If you are a regular visitor to Fern Valley, you have undoubtedly noticed the construction that is underway now and has been going on since last winter! The ultimate object of it all is to make as much of the trail system as we can accessible to as many people as possible. This involves resurfacing trails and adjusting level and grade. To achieve a reasonable grade in the Northern Woods section, the big bridge was raised resulting in its lengthening (to ~100'!). Two other bridges in that section were redone. The trail system is nice back there now, and the view from the newly uplifted bridge emphasizes parts of the collection that had previously not been particularly noticeable. We began to address these areas this spring by transferring propagations of plants that we already had in other areas. But wonderful plants were to arrive almost out of the blue; serendipity is a good thing.
Stefan Lura, the new Plant Records Botanist, resident rose expert (he would be the resident rose expert anywhere he went), and general plant fanatic, commissioned his parents to harvest native plants from their property in Minnesota. The bounty arrived Friday in the rain. In the picture Stefan is unpacking and rigorously inspecting the material to see if it was properly chosen and packed.

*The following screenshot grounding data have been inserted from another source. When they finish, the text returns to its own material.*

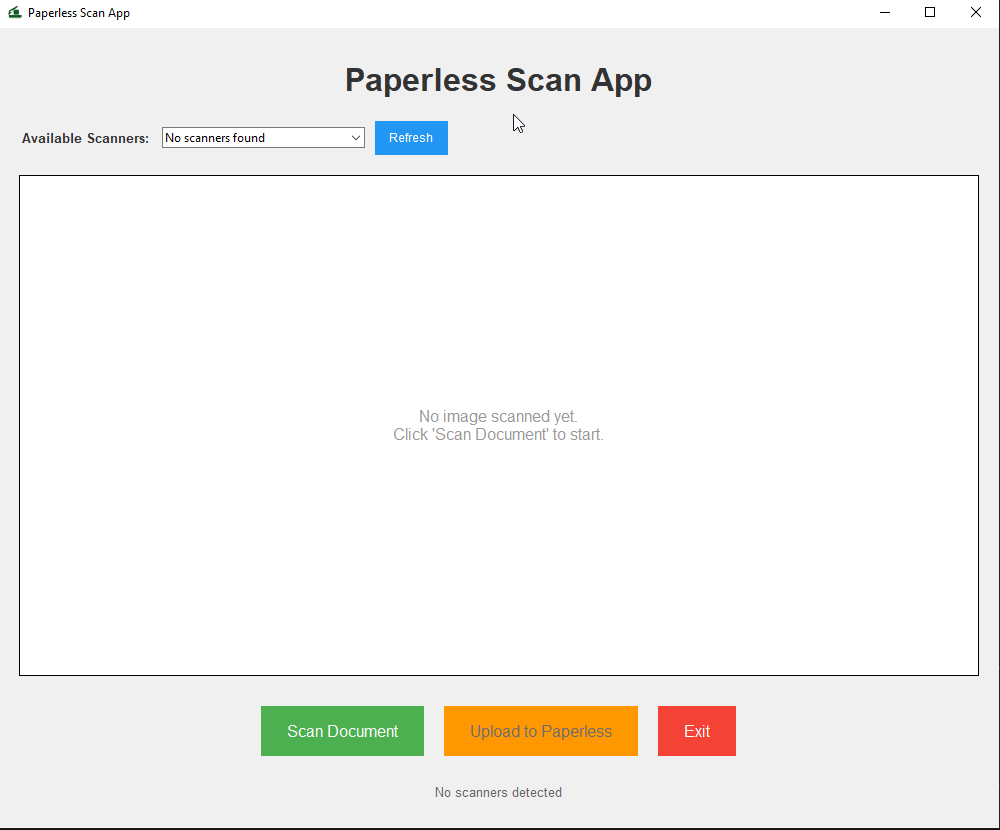The width and height of the screenshot is (1000, 830).
Task: Click the 'No image scanned yet' message
Action: 498,416
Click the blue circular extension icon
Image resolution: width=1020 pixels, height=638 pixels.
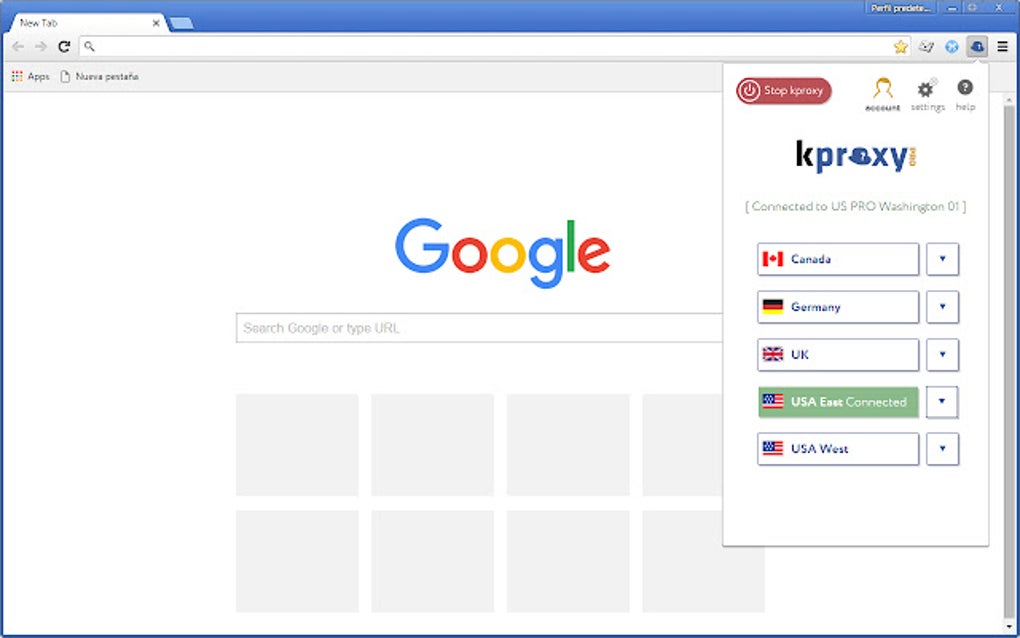[951, 46]
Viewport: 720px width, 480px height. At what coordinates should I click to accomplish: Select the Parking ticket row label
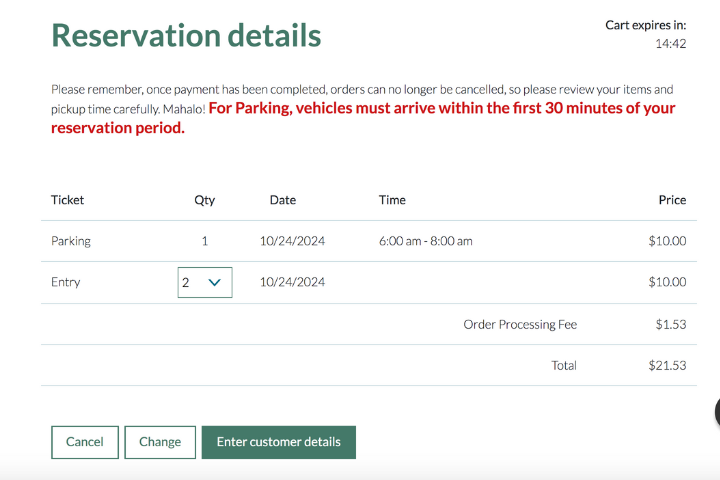click(71, 241)
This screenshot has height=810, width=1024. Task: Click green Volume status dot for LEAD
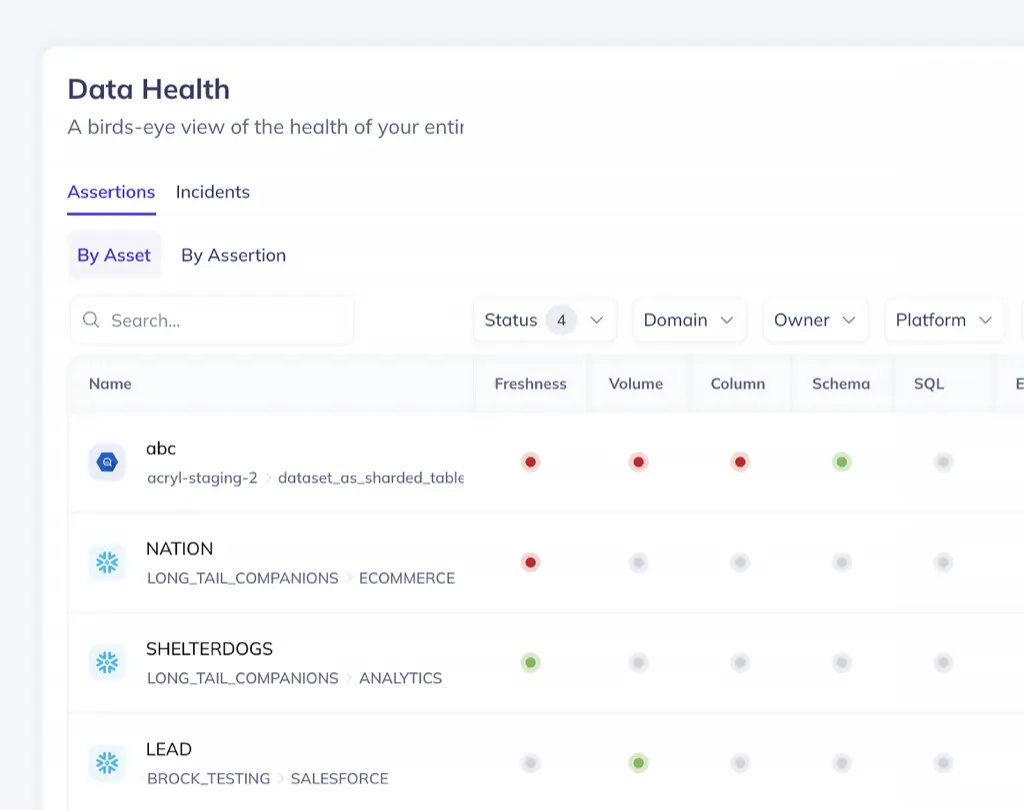638,763
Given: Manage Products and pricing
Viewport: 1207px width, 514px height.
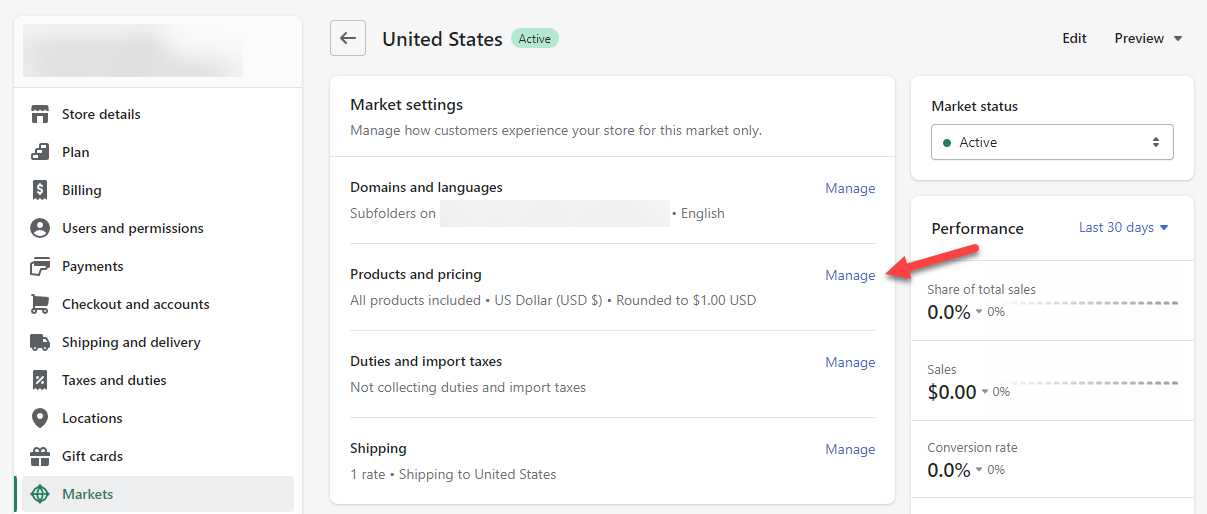Looking at the screenshot, I should (850, 275).
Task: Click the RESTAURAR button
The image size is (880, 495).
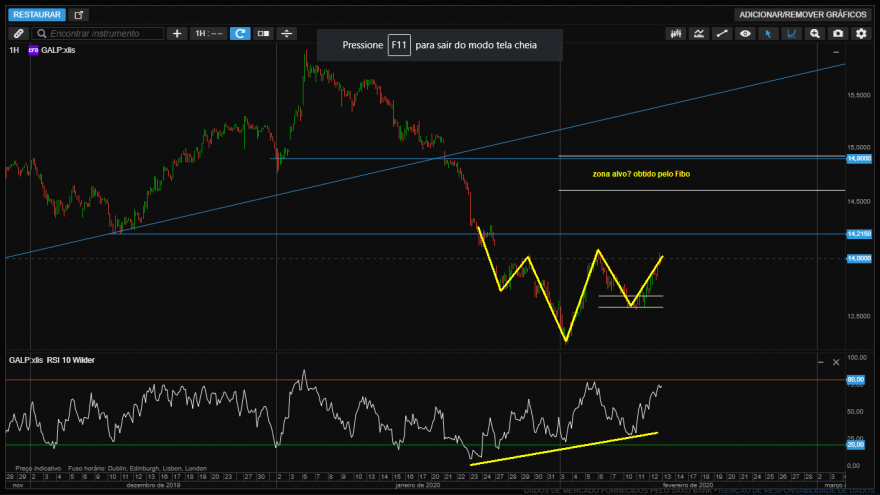Action: (x=37, y=15)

I am kidding......sort of. Actually, Stefan did mention that his father, an engineer, had developed, just as an intellectual exercise, several innovative techniques and procedures for packing live plant material. They were useful here; everything arrived in perfect condition. There is a list somewhere to the right.
I am excited about Cornus rugosa, a plant who's virtues, Stefan, will extol at the drop of a cornus reference. Also Rosa blanda, whether it is a hybrid or not has retained beautiful red winter color in it's stems. We have been working on increasing our numbers of Ostrya, Joan wanted an Amalanchier laevis, and Carex albursina promised to be a great plant. Plenty of new material for the now irrestibly accessible North Woods.